-------- MATERIAL PROVIDED

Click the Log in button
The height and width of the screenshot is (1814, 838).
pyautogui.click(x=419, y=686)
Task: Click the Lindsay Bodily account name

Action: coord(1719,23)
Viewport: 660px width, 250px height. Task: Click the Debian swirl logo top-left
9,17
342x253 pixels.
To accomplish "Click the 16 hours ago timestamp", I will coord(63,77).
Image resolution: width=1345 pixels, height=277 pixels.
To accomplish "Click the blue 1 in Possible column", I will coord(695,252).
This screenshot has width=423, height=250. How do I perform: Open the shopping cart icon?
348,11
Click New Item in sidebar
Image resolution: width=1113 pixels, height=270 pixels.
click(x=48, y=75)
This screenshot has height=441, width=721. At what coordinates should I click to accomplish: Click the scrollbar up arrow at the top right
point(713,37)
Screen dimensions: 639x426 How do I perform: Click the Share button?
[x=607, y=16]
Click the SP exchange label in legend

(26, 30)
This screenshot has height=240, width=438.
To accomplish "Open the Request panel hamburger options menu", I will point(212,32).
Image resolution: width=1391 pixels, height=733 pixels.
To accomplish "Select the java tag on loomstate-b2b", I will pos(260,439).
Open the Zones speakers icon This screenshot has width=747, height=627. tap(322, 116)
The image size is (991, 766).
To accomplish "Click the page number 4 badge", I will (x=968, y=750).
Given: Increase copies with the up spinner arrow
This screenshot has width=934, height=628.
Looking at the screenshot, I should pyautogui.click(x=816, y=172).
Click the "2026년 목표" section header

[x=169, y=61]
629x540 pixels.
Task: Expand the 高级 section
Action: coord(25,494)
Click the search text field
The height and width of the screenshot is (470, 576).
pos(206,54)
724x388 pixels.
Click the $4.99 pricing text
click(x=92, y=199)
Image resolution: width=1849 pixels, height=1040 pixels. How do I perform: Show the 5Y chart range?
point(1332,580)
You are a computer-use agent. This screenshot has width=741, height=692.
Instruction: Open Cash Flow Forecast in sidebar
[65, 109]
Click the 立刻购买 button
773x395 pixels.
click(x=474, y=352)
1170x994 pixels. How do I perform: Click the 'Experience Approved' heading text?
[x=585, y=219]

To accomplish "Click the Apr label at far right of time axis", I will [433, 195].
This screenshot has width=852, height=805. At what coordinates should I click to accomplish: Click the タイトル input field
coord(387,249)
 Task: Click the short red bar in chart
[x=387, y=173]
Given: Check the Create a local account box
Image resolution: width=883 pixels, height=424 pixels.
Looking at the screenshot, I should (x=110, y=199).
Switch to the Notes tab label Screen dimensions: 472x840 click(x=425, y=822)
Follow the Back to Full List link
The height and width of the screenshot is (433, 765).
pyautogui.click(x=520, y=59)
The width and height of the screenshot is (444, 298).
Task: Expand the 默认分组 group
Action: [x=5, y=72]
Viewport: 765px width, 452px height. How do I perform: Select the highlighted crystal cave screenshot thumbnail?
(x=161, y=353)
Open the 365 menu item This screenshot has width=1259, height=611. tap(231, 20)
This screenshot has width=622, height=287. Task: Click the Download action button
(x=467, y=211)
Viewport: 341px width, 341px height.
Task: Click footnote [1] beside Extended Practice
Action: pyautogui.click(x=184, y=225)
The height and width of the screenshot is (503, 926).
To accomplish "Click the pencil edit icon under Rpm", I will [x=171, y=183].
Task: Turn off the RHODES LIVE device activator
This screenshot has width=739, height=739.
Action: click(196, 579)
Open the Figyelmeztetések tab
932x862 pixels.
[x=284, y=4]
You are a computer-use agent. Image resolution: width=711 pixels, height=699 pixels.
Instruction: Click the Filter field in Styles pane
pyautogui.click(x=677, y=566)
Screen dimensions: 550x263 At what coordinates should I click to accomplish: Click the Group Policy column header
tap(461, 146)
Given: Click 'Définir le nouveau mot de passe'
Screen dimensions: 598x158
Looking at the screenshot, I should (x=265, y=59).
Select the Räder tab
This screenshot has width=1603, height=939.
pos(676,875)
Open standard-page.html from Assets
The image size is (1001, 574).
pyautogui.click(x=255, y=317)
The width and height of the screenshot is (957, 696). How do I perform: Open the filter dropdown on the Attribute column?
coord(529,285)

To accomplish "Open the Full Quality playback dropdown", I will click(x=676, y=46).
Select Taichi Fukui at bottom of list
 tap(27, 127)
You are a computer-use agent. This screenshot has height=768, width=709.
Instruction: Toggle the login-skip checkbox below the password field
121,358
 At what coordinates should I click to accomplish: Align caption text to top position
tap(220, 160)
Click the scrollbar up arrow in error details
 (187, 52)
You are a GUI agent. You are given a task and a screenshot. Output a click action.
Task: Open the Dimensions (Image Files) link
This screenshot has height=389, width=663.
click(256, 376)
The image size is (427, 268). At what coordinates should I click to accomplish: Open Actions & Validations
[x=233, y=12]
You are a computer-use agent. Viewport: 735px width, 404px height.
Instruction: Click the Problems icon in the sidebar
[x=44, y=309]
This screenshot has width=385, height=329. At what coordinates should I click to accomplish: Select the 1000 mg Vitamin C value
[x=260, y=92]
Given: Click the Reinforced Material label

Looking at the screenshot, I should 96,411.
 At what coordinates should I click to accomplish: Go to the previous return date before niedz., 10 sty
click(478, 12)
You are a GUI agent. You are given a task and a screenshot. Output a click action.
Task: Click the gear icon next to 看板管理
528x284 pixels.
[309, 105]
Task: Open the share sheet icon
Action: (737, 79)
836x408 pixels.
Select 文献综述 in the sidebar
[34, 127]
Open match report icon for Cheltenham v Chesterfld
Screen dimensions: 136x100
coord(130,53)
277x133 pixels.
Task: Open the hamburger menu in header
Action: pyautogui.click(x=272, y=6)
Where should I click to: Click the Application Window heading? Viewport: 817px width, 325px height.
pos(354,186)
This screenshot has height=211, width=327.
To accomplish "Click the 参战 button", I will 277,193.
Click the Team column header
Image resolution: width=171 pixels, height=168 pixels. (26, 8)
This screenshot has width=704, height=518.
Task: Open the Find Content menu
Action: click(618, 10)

----------------

# PROBLEM TO SOLVE:
Could you reproduce every record exactly as written?

# EXPECTED OUTPUT:
Click the Log in button
The height and width of the screenshot is (1814, 838).
pyautogui.click(x=419, y=686)
Task: Click the Lindsay Bodily account name

Action: coord(1719,23)
Viewport: 660px width, 250px height. Task: Click the Debian swirl logo top-left
9,17
342x253 pixels.
To accomplish "Click the 16 hours ago timestamp", I will coord(63,77).
Image resolution: width=1345 pixels, height=277 pixels.
To accomplish "Click the blue 1 in Possible column", I will coord(695,252).
This screenshot has width=423, height=250. How do I perform: Open the shopping cart icon?
348,11
Click New Item in sidebar
Image resolution: width=1113 pixels, height=270 pixels.
click(x=48, y=75)
This screenshot has height=441, width=721. At what coordinates should I click to accomplish: Click the scrollbar up arrow at the top right
point(713,37)
Screen dimensions: 639x426 How do I perform: Click the Share button?
[x=607, y=16]
Click the SP exchange label in legend

(26, 30)
This screenshot has height=240, width=438.
To accomplish "Open the Request panel hamburger options menu", I will point(212,32).
Image resolution: width=1391 pixels, height=733 pixels.
To accomplish "Select the java tag on loomstate-b2b", I will pos(260,439).
Open the Zones speakers icon This screenshot has width=747, height=627. tap(322, 116)
The image size is (991, 766).
To accomplish "Click the page number 4 badge", I will (x=968, y=750).
Given: Increase copies with the up spinner arrow
This screenshot has width=934, height=628.
Looking at the screenshot, I should pyautogui.click(x=816, y=172).
Click the "2026년 목표" section header

[x=169, y=61]
629x540 pixels.
Task: Expand the 高级 section
Action: coord(25,494)
Click the search text field
The height and width of the screenshot is (470, 576).
pos(206,54)
724x388 pixels.
Click the $4.99 pricing text
click(x=92, y=199)
Image resolution: width=1849 pixels, height=1040 pixels. How do I perform: Show the 5Y chart range?
point(1332,580)
You are a computer-use agent. This screenshot has width=741, height=692.
Instruction: Open Cash Flow Forecast in sidebar
[65, 109]
Click the 立刻购买 button
773x395 pixels.
click(x=474, y=352)
1170x994 pixels. How do I perform: Click the 'Experience Approved' heading text?
[x=585, y=219]

To accomplish "Click the Apr label at far right of time axis", I will [433, 195].
This screenshot has width=852, height=805. At what coordinates should I click to accomplish: Click the タイトル input field
coord(387,249)
 Task: Click the short red bar in chart
[x=387, y=173]
Given: Check the Create a local account box
Image resolution: width=883 pixels, height=424 pixels.
Looking at the screenshot, I should (x=110, y=199).
Switch to the Notes tab label Screen dimensions: 472x840 click(x=425, y=822)
Follow the Back to Full List link
The height and width of the screenshot is (433, 765).
pyautogui.click(x=520, y=59)
The width and height of the screenshot is (444, 298).
Task: Expand the 默认分组 group
Action: [x=5, y=72]
Viewport: 765px width, 452px height. How do I perform: Select the highlighted crystal cave screenshot thumbnail?
(x=161, y=353)
Open the 365 menu item This screenshot has width=1259, height=611. tap(231, 20)
This screenshot has width=622, height=287. Task: Click the Download action button
(x=467, y=211)
Viewport: 341px width, 341px height.
Task: Click footnote [1] beside Extended Practice
Action: pyautogui.click(x=184, y=225)
The height and width of the screenshot is (503, 926).
To accomplish "Click the pencil edit icon under Rpm", I will [x=171, y=183].
Task: Turn off the RHODES LIVE device activator
This screenshot has width=739, height=739.
Action: click(196, 579)
Open the Figyelmeztetések tab
932x862 pixels.
[x=284, y=4]
You are a computer-use agent. Image resolution: width=711 pixels, height=699 pixels.
Instruction: Click the Filter field in Styles pane
pyautogui.click(x=677, y=566)
Screen dimensions: 550x263 At what coordinates should I click to accomplish: Click the Group Policy column header
tap(461, 146)
Given: Click 'Définir le nouveau mot de passe'
Screen dimensions: 598x158
Looking at the screenshot, I should (x=265, y=59).
Select the Räder tab
This screenshot has width=1603, height=939.
pos(676,875)
Open standard-page.html from Assets
The image size is (1001, 574).
pyautogui.click(x=255, y=317)
The width and height of the screenshot is (957, 696). How do I perform: Open the filter dropdown on the Attribute column?
coord(529,285)

To accomplish "Open the Full Quality playback dropdown", I will click(x=676, y=46).
Select Taichi Fukui at bottom of list
 tap(27, 127)
You are a computer-use agent. This screenshot has height=768, width=709.
Instruction: Toggle the login-skip checkbox below the password field
121,358
 At what coordinates should I click to accomplish: Align caption text to top position
tap(220, 160)
Click the scrollbar up arrow in error details
 (187, 52)
You are a GUI agent. You are given a task and a screenshot. Output a click action.
Task: Open the Dimensions (Image Files) link
This screenshot has height=389, width=663.
click(256, 376)
The image size is (427, 268). At what coordinates should I click to accomplish: Open Actions & Validations
[x=233, y=12]
You are a computer-use agent. Viewport: 735px width, 404px height.
Instruction: Click the Problems icon in the sidebar
[x=44, y=309]
This screenshot has width=385, height=329. At what coordinates should I click to accomplish: Select the 1000 mg Vitamin C value
[x=260, y=92]
Given: Click the Reinforced Material label

Looking at the screenshot, I should 96,411.
 At what coordinates should I click to accomplish: Go to the previous return date before niedz., 10 sty
click(478, 12)
You are a GUI agent. You are given a task and a screenshot. Output a click action.
Task: Click the gear icon next to 看板管理
528x284 pixels.
[309, 105]
Task: Open the share sheet icon
Action: (737, 79)
836x408 pixels.
Select 文献综述 in the sidebar
[34, 127]
Open match report icon for Cheltenham v Chesterfld
Screen dimensions: 136x100
coord(130,53)
277x133 pixels.
Task: Open the hamburger menu in header
Action: pyautogui.click(x=272, y=6)
Where should I click to: Click the Application Window heading? Viewport: 817px width, 325px height.
pos(354,186)
This screenshot has height=211, width=327.
To accomplish "Click the 参战 button", I will 277,193.
Click the Team column header
Image resolution: width=171 pixels, height=168 pixels. (26, 8)
This screenshot has width=704, height=518.
Task: Open the Find Content menu
Action: click(618, 10)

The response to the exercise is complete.